The Los Angeles-based company Mighty gives children the chance to open their own online stores. It's an initiative that allows them to develop entrepreneurial skills while also making money.
The idea may sound slightly crazy to some, but Mighty is essentially an e-commerce platform where children manage their own online stores. They choose the products to be sold, the colors of the storefront, and the communications and the marketing for their "small business." This concept came from an idea of Ben Goldhirsh, one of the two founders. While living in Costa Rica, his two daughters were in a school of just six people. Concerned about his daughters' development and about them potentially falling behind American students, he tutored them and used learning platforms.
But the two girls didn't see the point of studying after school. And that's when Ben Goldhirsh decided to encourage them to sell the bracelets they were making online.
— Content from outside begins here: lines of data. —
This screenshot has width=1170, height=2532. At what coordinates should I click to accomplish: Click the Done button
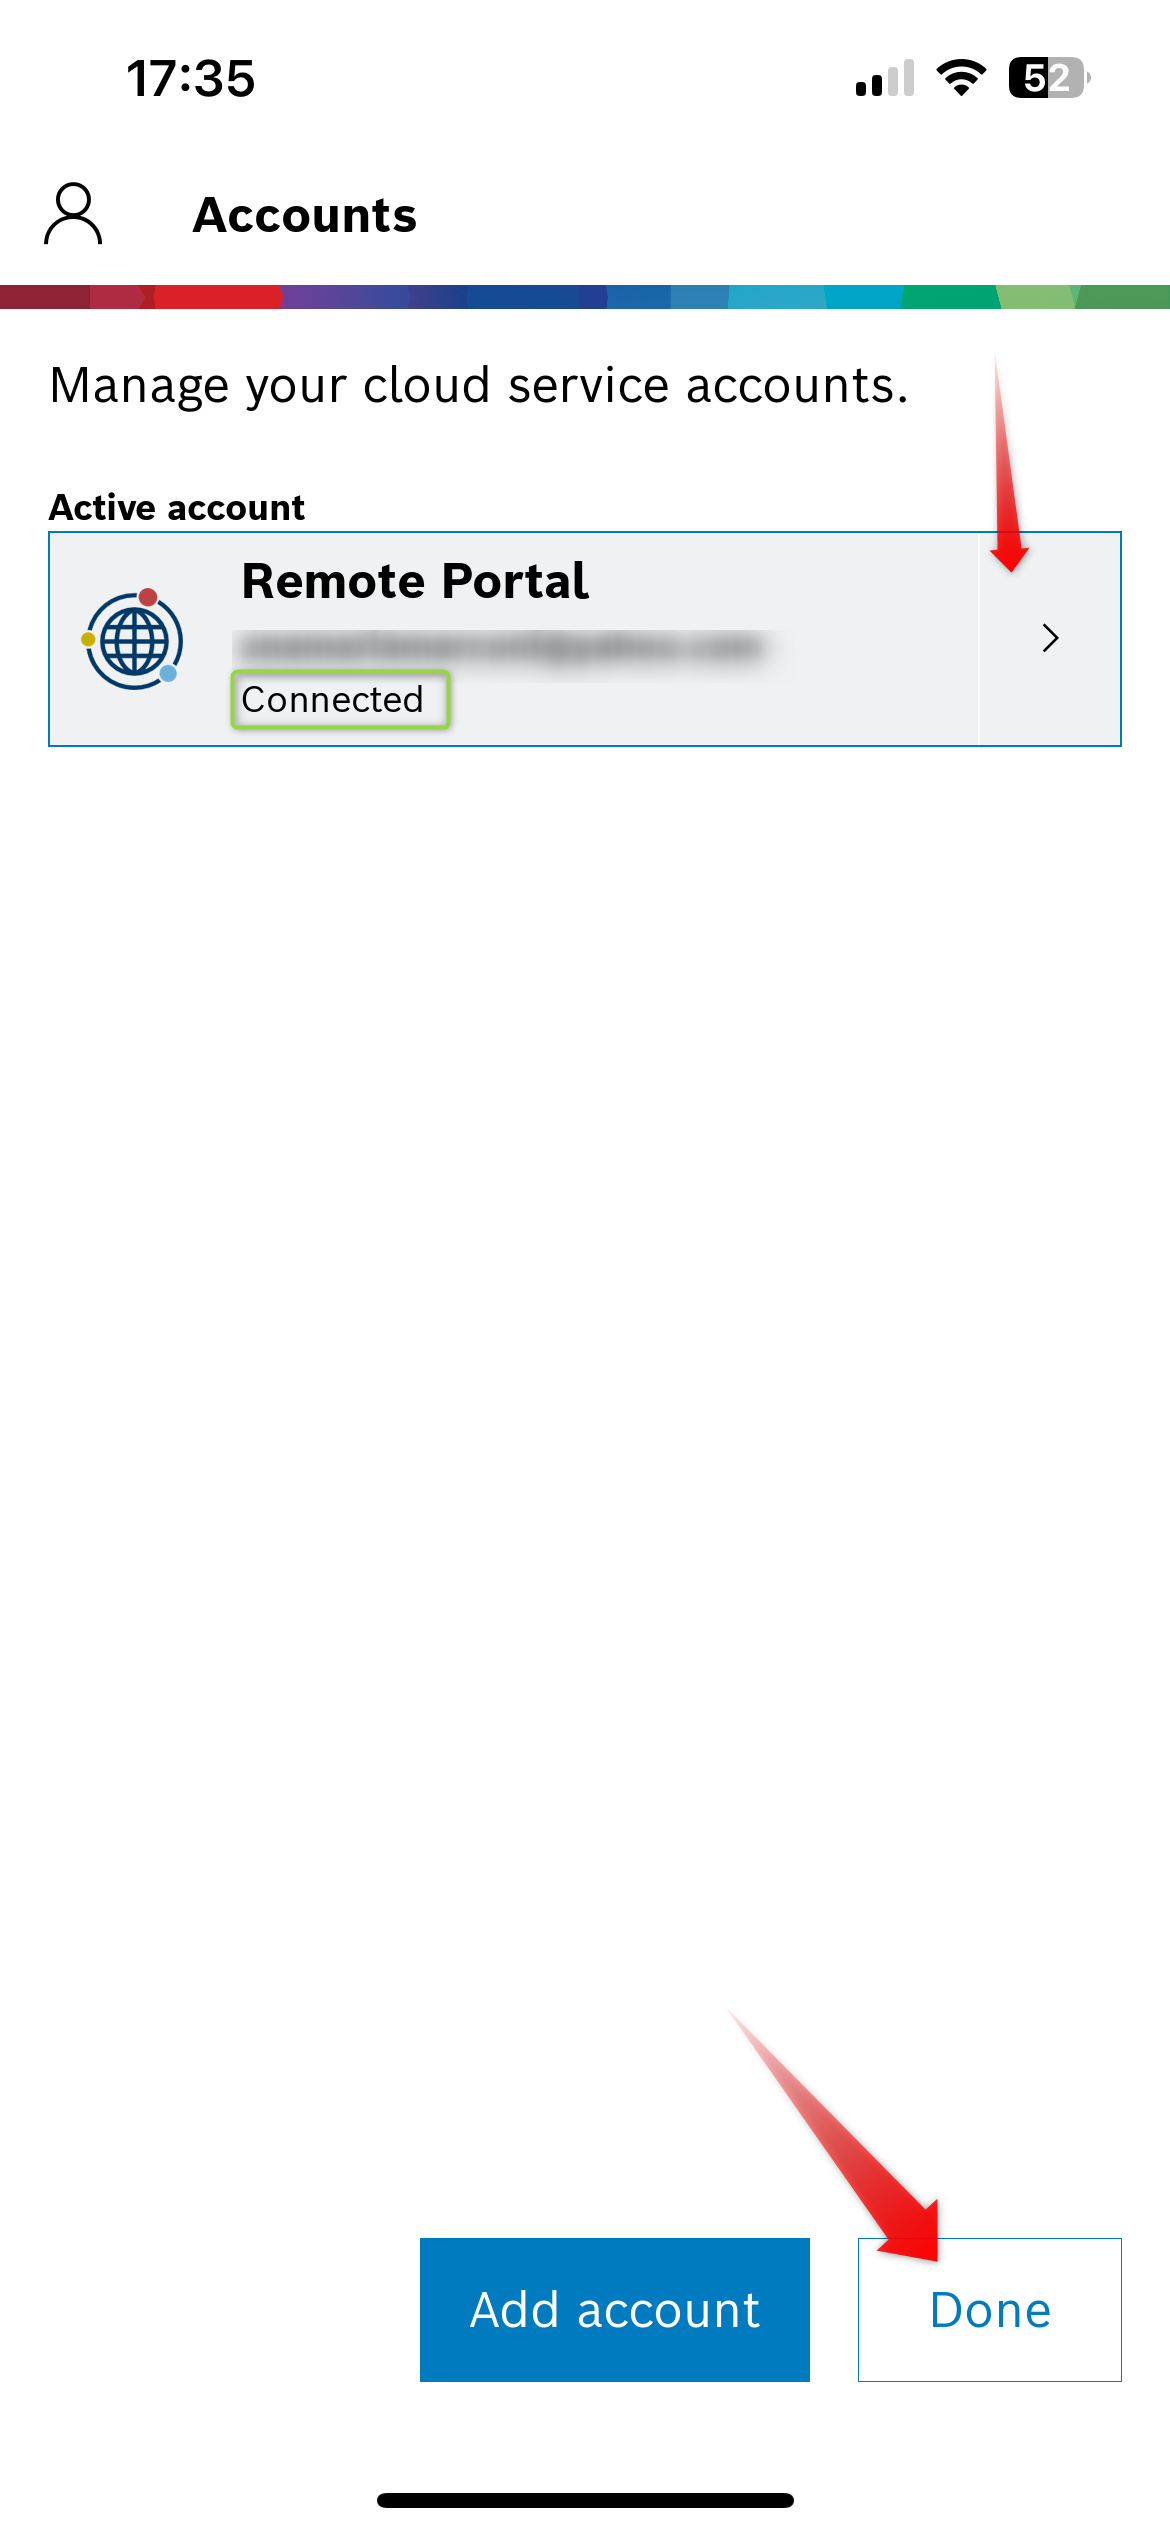[x=990, y=2309]
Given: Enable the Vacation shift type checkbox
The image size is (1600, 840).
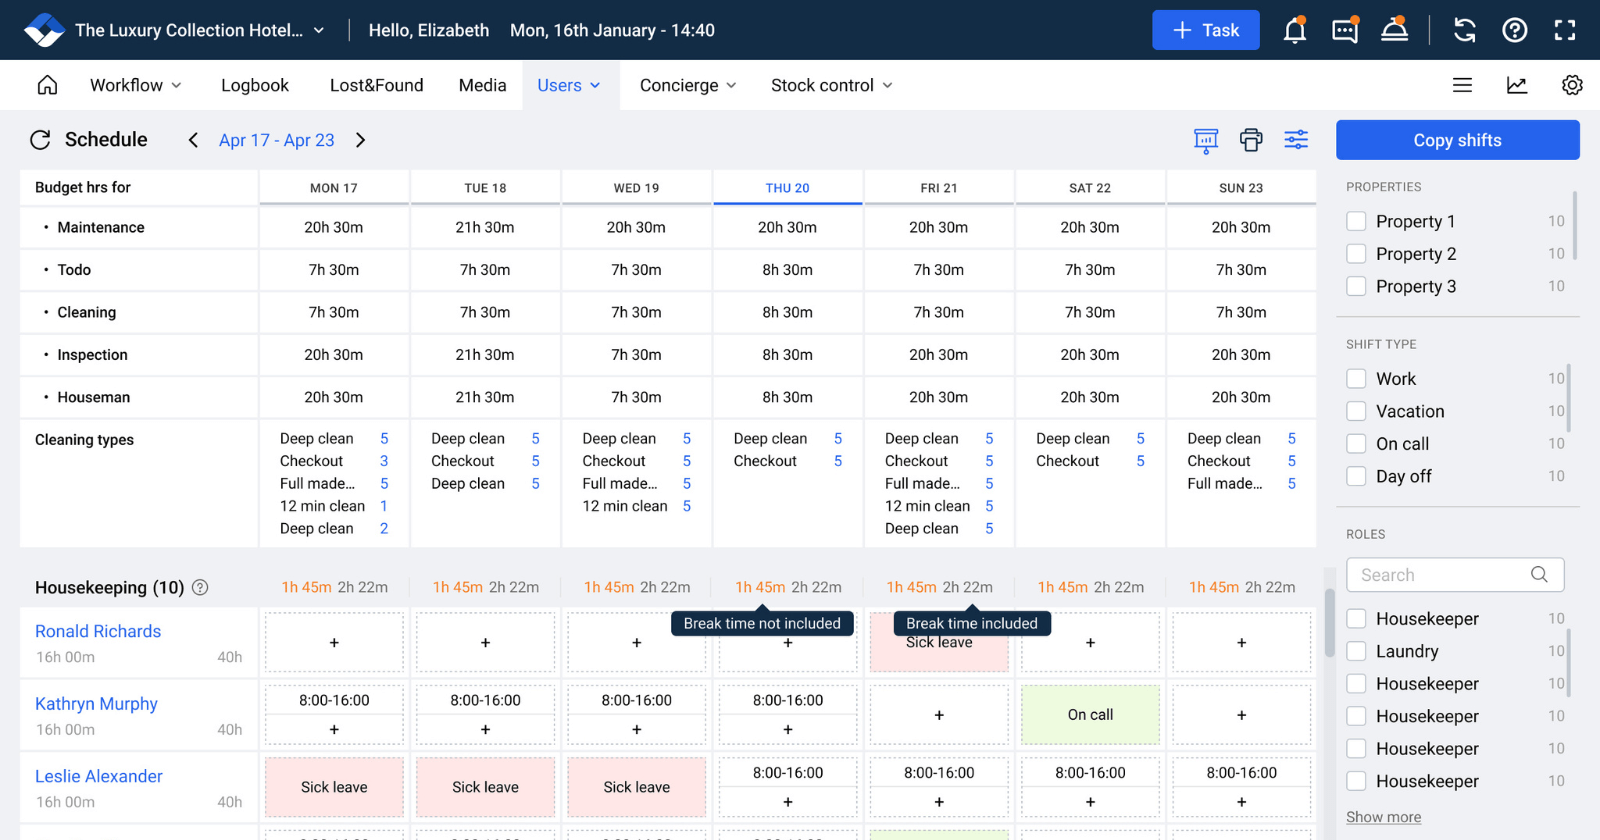Looking at the screenshot, I should pyautogui.click(x=1356, y=411).
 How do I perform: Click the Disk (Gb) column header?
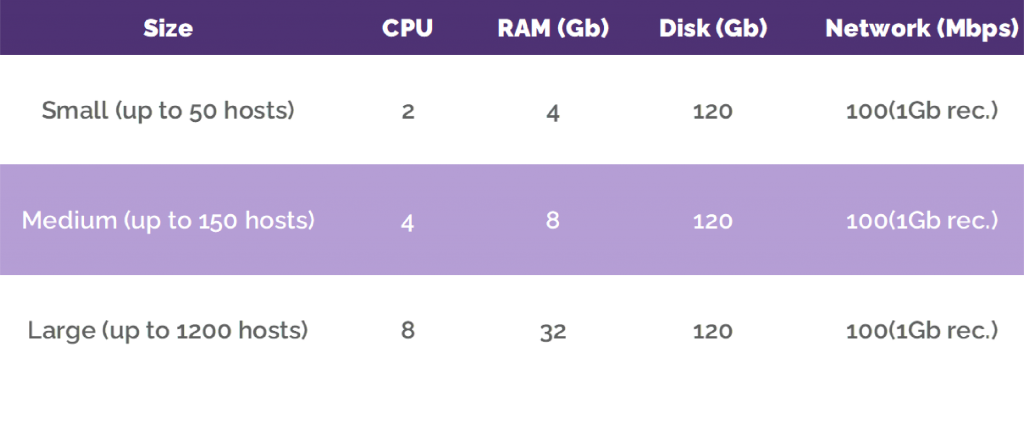tap(713, 29)
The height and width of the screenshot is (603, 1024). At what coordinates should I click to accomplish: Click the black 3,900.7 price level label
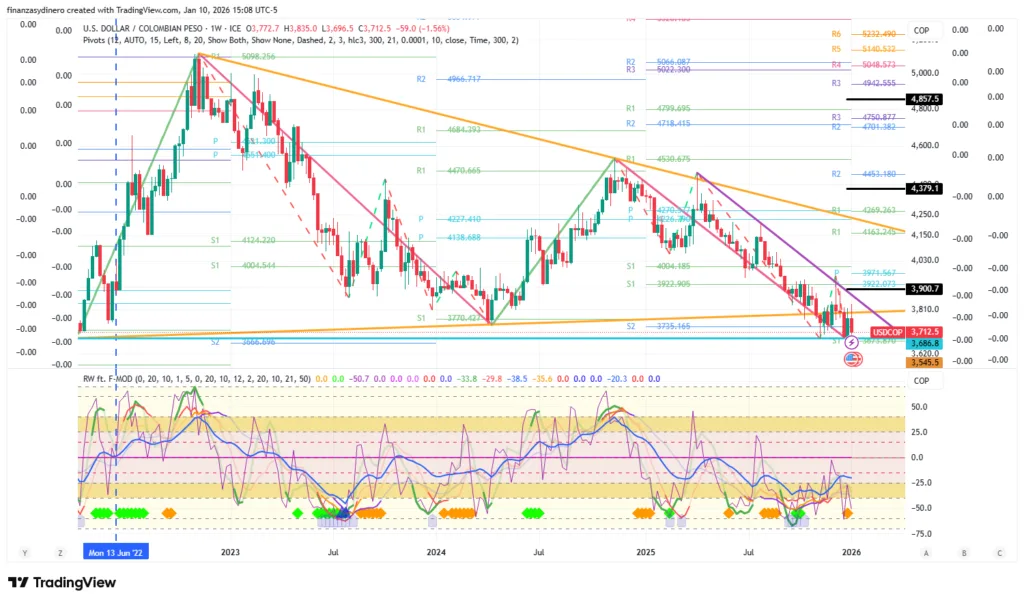923,289
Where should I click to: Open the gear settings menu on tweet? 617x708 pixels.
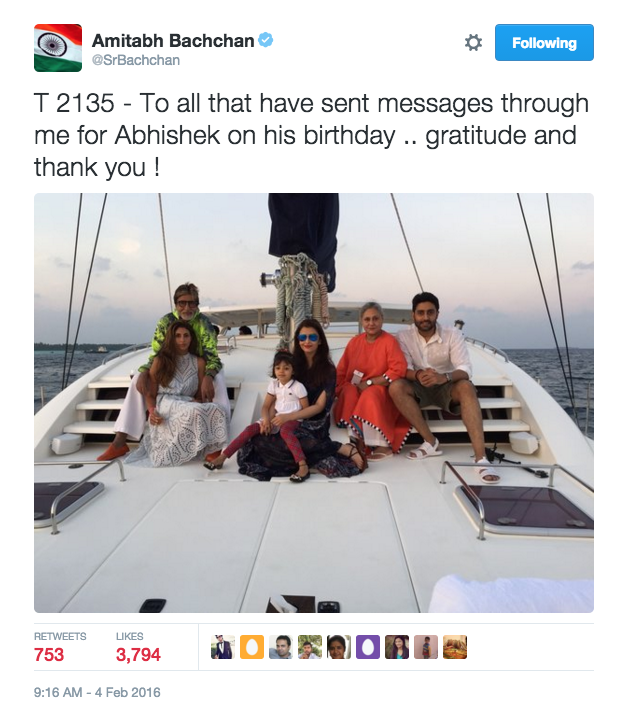[473, 43]
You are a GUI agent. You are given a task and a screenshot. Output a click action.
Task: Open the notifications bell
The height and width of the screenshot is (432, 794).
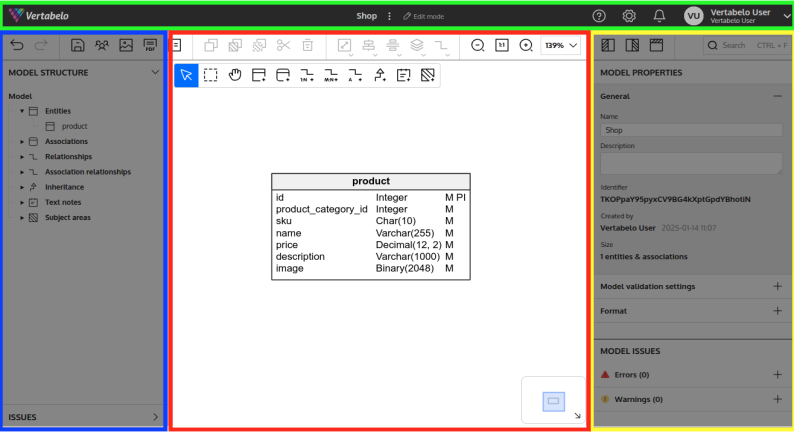pos(659,16)
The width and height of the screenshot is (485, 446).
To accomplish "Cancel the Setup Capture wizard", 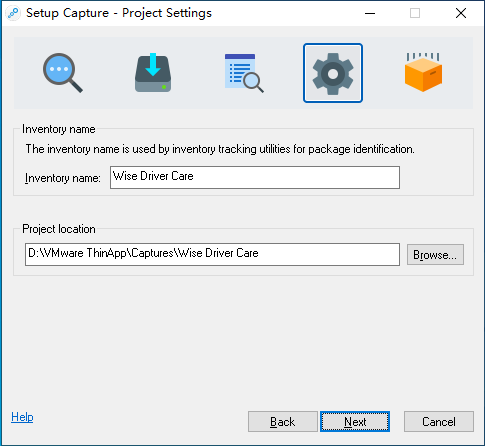I will coord(439,422).
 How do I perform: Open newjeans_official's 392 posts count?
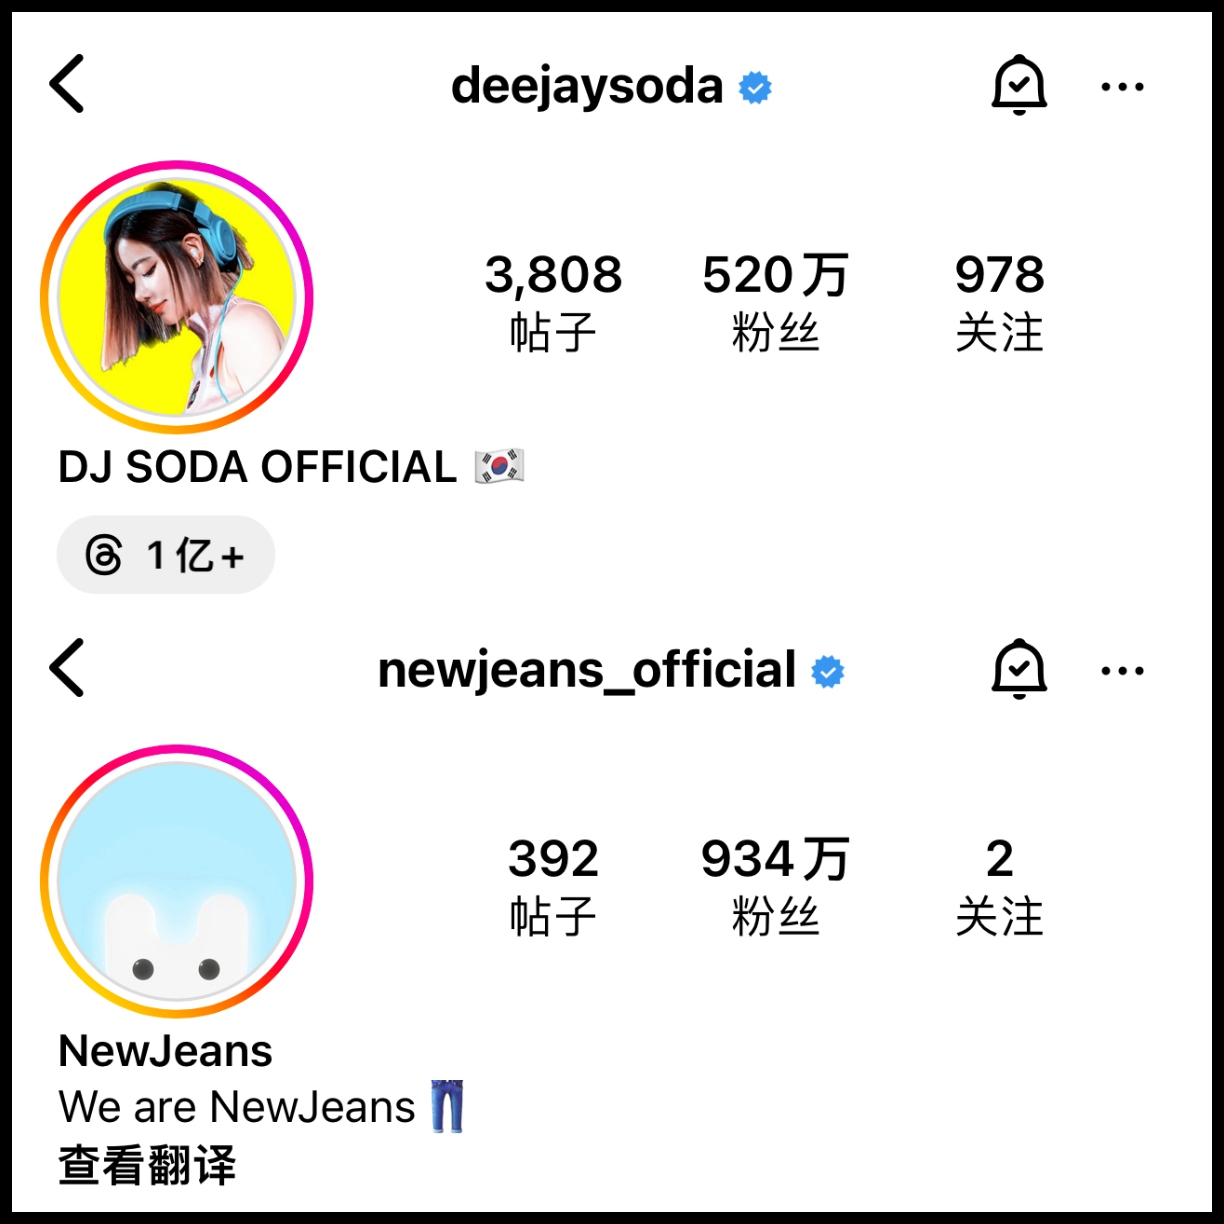(x=553, y=886)
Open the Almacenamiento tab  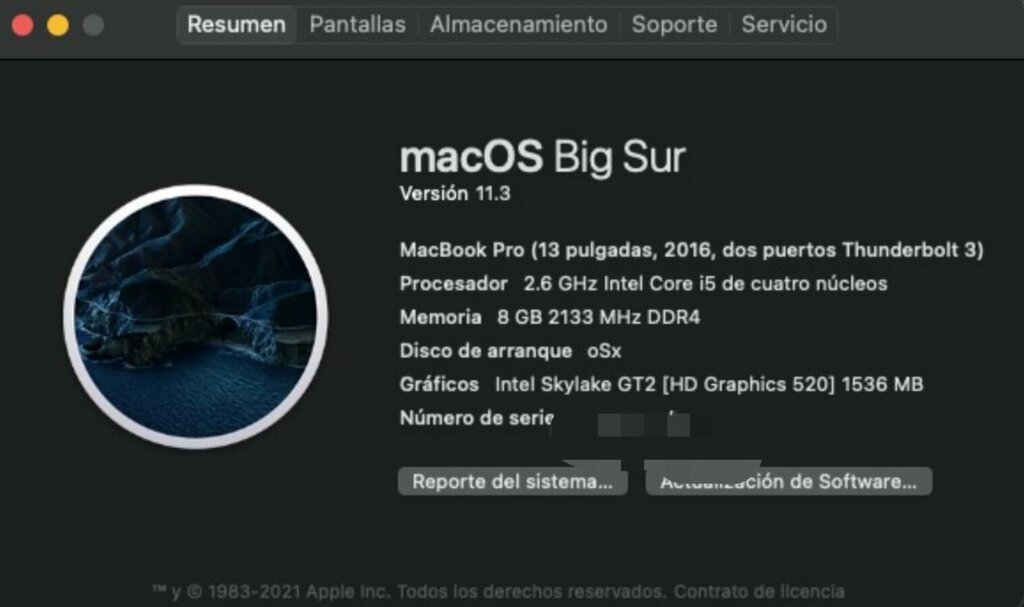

This allowed them to understand entrepreneurial challenges, develop mathematical skills, and learn about marketing and communication. This idea of learning through projects then interested Goldhirsh's friends, who wanted to get their own offspring involved in similar undertakings.
Hoping to sell their own creations
Since then, Mighty has launched and now has nearly 3,000 "CEOs" in America. So how can underage entrepreneurs start their own businesses on Mighty? For now, young CEOs are only allowed to sell customizable hats, bags or stickers, made and shipped by a partner of the platform called Printful. Young entrepreneurs are also allowed to sell items made by artisans on the Novica platform.
Users of the site hope to be able to sell their own homemade items or offer services, which the platform does not currently allow. Mighty recently launched its own online community so that users can share tips, offer encouragement and support, and propose new features. On each transaction, Mighty claims a percentage of the sale. The site also plans to add a subscription service in the future.
Some, understandably, have questions about Mighty, especially parents who may fear their child experiencing the highs and lows of business. But the founders remain confident that there are important lessons to be learned, even through failure, and that it's easy to stop the process or even just jump in for a few weeks.